I : Nggak diantar nggak apa-apa,
tapi awas ya kalau nanti minta jajanan dari pasar.
S : Ya nggak apa-apa.
Orang ngantuk kok disuruh bangun. Ya pengertian sedikit lah.
Lalu pergilah si istri ke
pasar naik becak. Di pasar, ia membeli pisang gorang kesukaannya dan suaminya.
Sampai di rumah, sang istri sengaja lewat di depan suaminya sambil
mengibas-ngibaskan pisang goreng hangat yang baru dibelinya. Suaminya yang
mencium aroma lezat pisang goreng itu meminta untuk diberi sedikit. Si istri
lalu menjawab:
I : Jangan mengingini milik
sesamamu! (Ul. 5:21)
S : Ya.
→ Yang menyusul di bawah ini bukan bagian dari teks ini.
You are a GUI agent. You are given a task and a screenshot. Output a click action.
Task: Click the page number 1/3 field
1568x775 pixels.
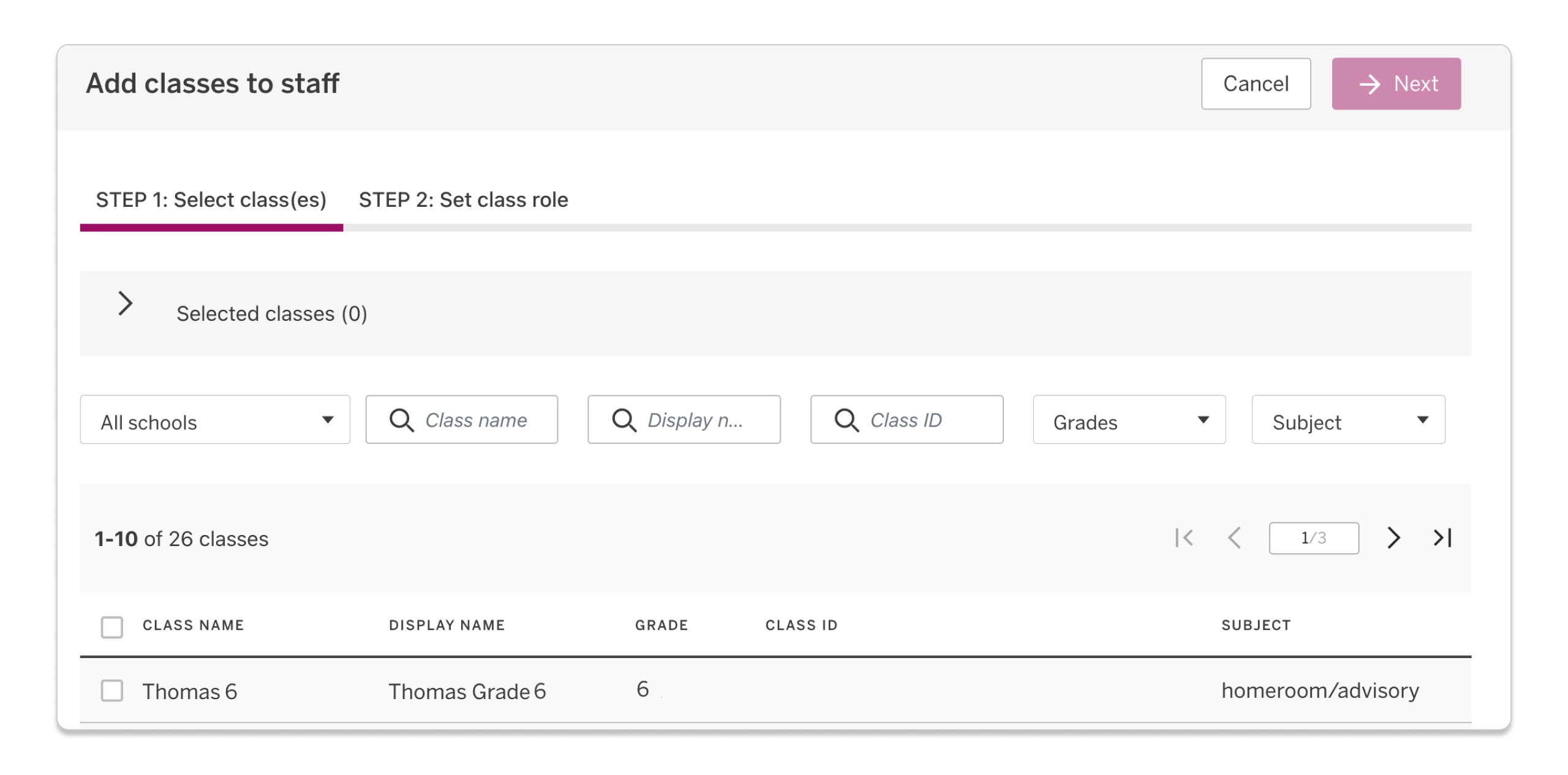[x=1314, y=538]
Tapi Tuhan juga berfirman:
Mintalah maka akan diberikan kepadamu (Mat. 7:7)
I : Jika seseorang tidak mau
bekerja, janganlah ia makan (2Tes. 3:10)
S : Kasihilah musuhmu dan
berdoalah bagi mereka yang menganiaya kamu (Mat. 5:44)
Si istri yang mendengar
itu menjadi luluh hatinya, kemudian memberikan pisang goreng itu kepada
suaminya sambil berkata: Pergilah dan jangan berbuat dosa lagi (Yoh. 8:11).
Ada ungakapan berkata:
“Untuk segala sesuatu ada ayatnya.” Cerita di atas menunjukkan batapa ayat
Kitab Suci digunakan untuk kepentingan sehingga terjadilah perang ayat.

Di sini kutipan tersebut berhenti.